Spring RUnoff is Older than You think


May 12, 2025
Above: Head of Utah’s Little Cottonwood Canyon in spring. Credit: Brian Maffly

Research by U hydrologists finds water flowing out of Western ranges is, on average, more than 5 years old, demonstrating that runoff has a prolonged underground journey.

 

Growing communities and extensive agriculture throughout the Western United States rely on meltwater that spills out of snow-capped mountains every spring. The models for predicting the amount of this streamflow available each year have long assumed that a small fraction of snowmelt each year enters shallow soil, with the remainder rapidly exiting in rivers and creeks.

New research from University of Utah hydrologists, however, suggests that streamflow generation is much more complicated. Most spring runoff heading to reservoirs is actually several years old, indicating that most mountain snowfall has a years-long invisible journey as groundwater before it leaves the mountains.

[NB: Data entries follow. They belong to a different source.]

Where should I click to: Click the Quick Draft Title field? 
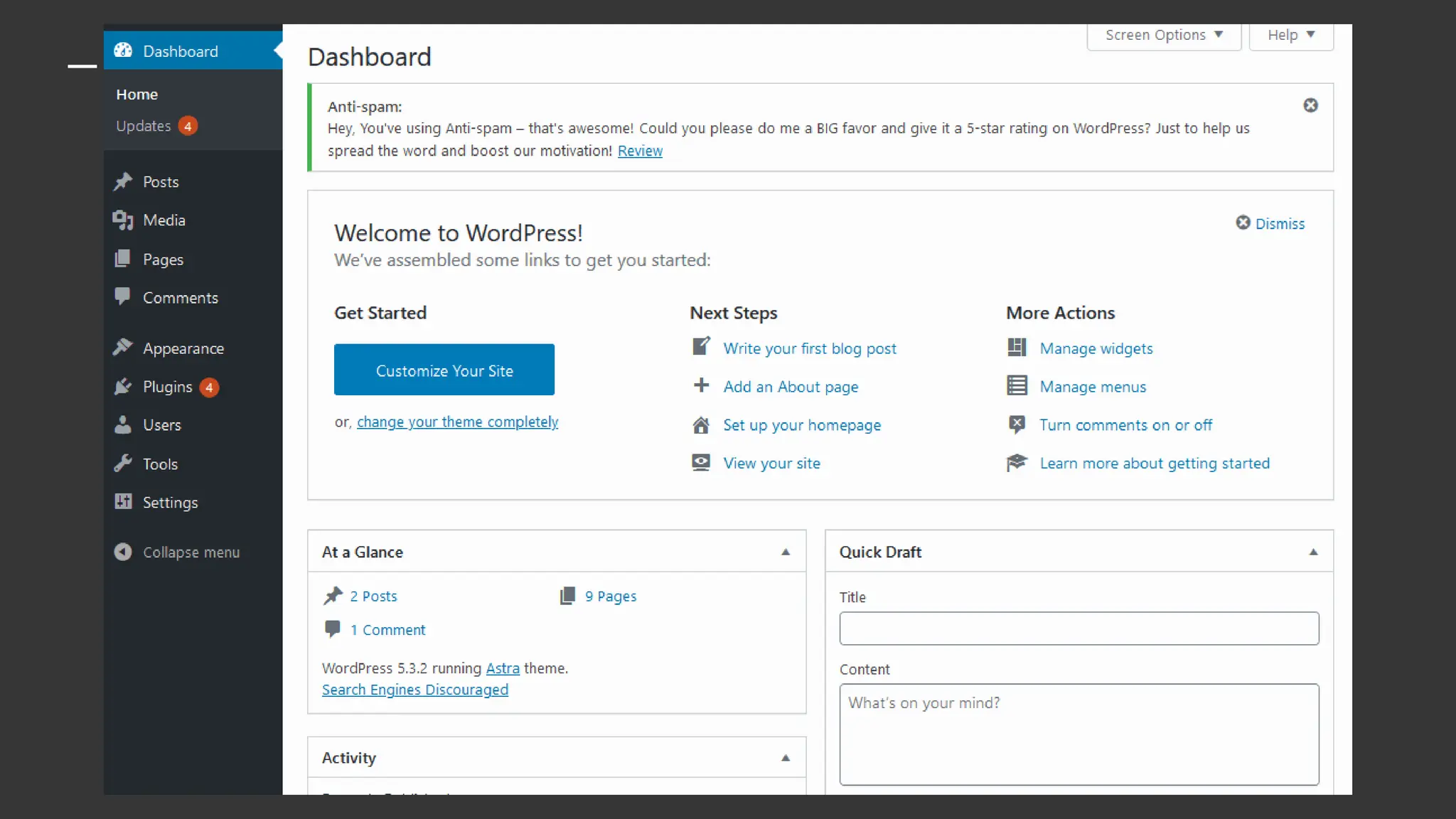click(x=1078, y=628)
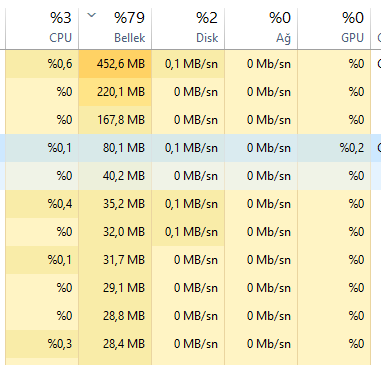Click the 167,8 MB memory cell

click(x=115, y=120)
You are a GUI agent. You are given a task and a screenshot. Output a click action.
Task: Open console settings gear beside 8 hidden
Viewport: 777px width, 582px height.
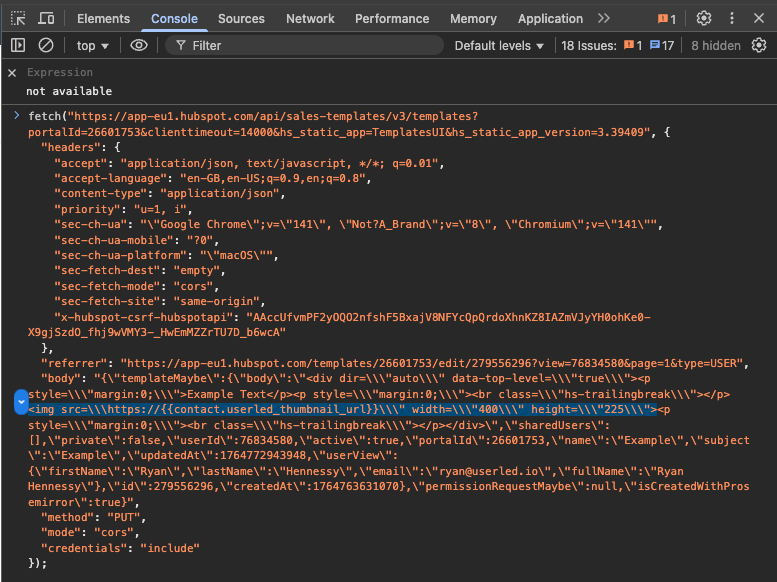tap(758, 45)
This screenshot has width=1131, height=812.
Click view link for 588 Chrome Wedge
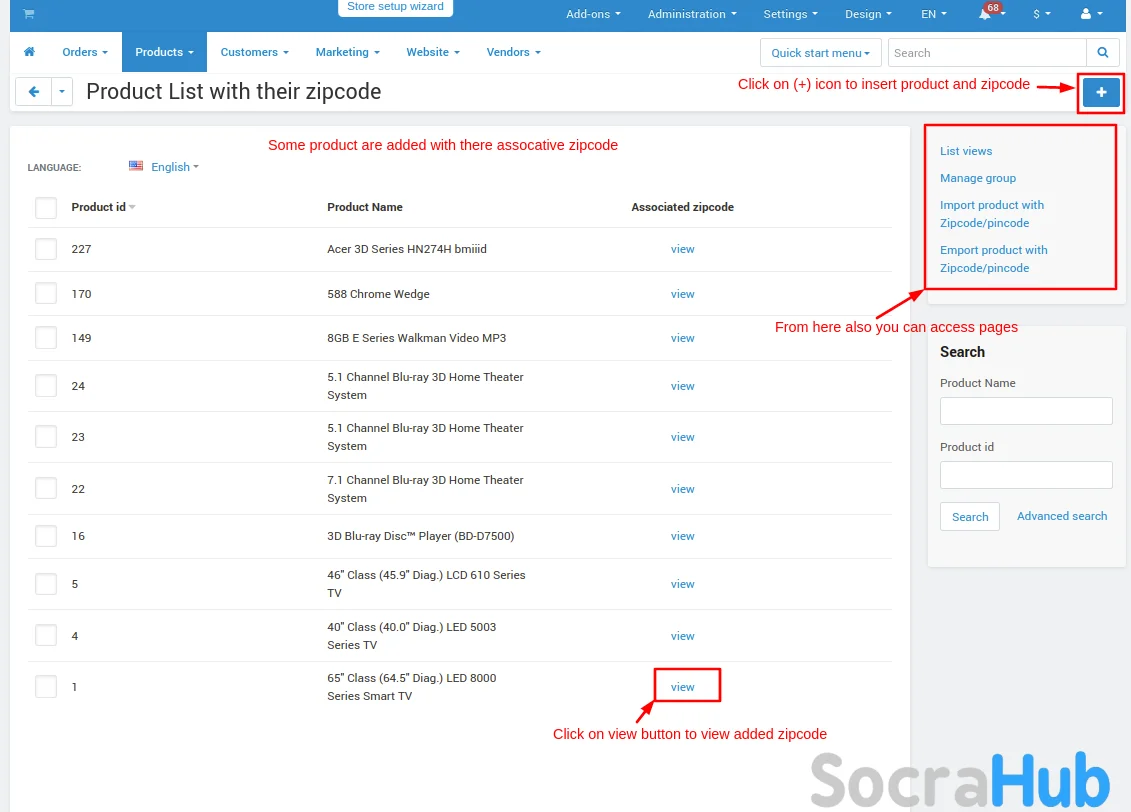(682, 294)
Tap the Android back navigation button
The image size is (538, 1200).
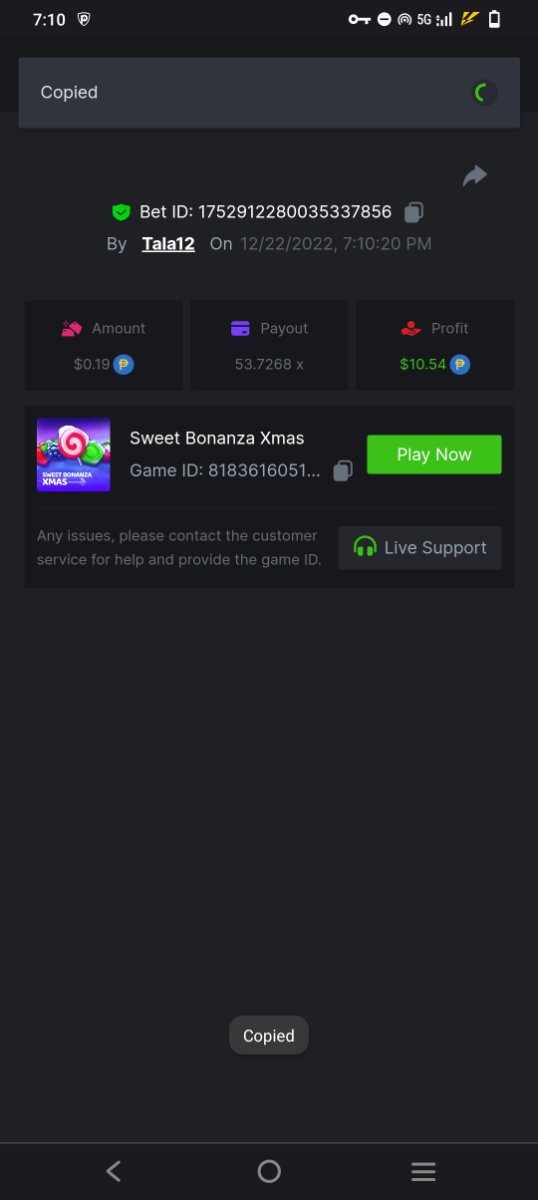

The findings also indicate there is an order of magnitude more water stored underground than most Western water managers account for, said research leader Paul Brooks, a professor of geology and geophysics.

“On average, it takes over five years for a snowflake that falls in the mountains to exit as streamflow,” Brooks said. “Most of our models, whether for predicting streamflow or predicting how much water trees will have in dry years, are based on the idea that there’s very little water stored in the mountains. Now we know that that’s not the case. Most of the water goes into the ground and it sits there for somewhere between three and 15 years before it’s either used by plants or it goes into the streams.”

The team collected runoff samples at 42 sites and used tritium isotope analysis to determine the age of the water, that is how much time elapsed since it fell from the sky as snow.

Published this week in the journal Nature Communications Earth & Environment, the findings were co-authored by U geology professors Sara Warix and Kip Solomon in collaboration with research scientists around the West.